Results: Unsupervised clustering on genetic profiling of 543 patients identified distinct subsets of lower-risk MDS with different clinical features: one cluster (group A) was enriched in del(5q), three clusters were characterized by SF3B1 mutations, either isolated (group B) or associated with DNMT3A (group E) or TET2 (group F), while the two remaining clusters were enriched in either complex pattern of mutations (group C) or SRSF2 mutations (group D). Genetic clusters showed significantly different clinical outcomes, clusters C, D and E having lower overall survival and higher risk of progression to high risk MDS or AML compared to other clusters. In the subset of 175 cases, a total of 2,953 unique DMR-CpGs allowed a robust repartition of patient samples in 4 groups using the k-means method. The 4 methylation groups were clinically distinct in terms of age, hemoglobin, neutrophils, monocytes, platelets, BM blasts, WHO classification, IPSS-R, and mutation pattern. A significant correlation was found between genetic and methylation groups (P<0.001). Hypomethylated CpGs defined group 4 which was enriched in MDS-RS with low blast count and few co-mutations, while groups 1 and 3 demonstrated hypermethylated profiles driven by TET2/IDH1-2 mutations and TET2/SRSF2 mutations, respectively. TET2-mutated cases exhibited an increased proportion of hypermethylated DMR-CpGs at enhancers (DME) significantly enriched in C/EBP and ETS family transcription factor motifs. In MDS without evidence of progression, we identified 1,418 DME and their gene targets of which those significantly deregulated in RNA-seq were involved in the control of translation and response to TGF-β. By contrast, in MDS with rapid progression to AML, DMR-CpGs were significantly enriched at CpG islands and promoters (P<0.0001) and a set of 10-20 genes downstream of these promoters were specifically deregulated.

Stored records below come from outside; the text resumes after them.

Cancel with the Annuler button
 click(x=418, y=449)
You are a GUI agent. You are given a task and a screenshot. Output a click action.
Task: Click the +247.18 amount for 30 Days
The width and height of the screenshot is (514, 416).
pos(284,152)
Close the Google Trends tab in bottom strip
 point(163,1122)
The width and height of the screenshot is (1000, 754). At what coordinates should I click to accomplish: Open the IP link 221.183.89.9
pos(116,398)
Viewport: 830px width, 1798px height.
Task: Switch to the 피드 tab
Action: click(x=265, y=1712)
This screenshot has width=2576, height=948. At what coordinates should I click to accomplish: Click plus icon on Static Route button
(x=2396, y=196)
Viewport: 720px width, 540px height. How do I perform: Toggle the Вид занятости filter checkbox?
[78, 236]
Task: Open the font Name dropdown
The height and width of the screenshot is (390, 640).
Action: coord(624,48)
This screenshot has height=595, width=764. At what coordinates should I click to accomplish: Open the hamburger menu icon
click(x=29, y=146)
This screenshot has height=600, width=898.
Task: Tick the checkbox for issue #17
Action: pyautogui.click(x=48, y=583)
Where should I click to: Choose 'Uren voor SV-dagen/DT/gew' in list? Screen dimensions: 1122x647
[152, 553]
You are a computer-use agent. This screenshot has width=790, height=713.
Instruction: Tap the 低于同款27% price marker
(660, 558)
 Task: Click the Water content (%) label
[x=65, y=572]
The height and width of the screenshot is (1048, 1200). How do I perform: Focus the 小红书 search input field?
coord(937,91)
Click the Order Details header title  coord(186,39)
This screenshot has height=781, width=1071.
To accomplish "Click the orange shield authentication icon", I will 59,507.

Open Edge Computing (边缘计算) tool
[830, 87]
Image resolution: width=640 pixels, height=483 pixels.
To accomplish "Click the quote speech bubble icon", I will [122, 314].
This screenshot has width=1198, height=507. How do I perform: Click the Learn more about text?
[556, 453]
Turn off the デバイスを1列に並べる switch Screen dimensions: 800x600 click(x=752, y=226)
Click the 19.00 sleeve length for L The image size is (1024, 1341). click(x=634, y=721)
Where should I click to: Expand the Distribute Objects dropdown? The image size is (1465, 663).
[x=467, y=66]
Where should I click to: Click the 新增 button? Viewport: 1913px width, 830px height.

Conclusion: Somatic mutations and DNA methylation at enhancers and promoters identify distinct subsets of lower-risk MDS with different clinical behavior. Hypermethylation at enhancers with C/EBP or ETS family motifs is a hallmark of MDS and may account for changes in transcription factor recruitment and cell fate. Hypermethylation of promoters with downstream effects on gene expression may indicate a propensity to rapid evolution to AML.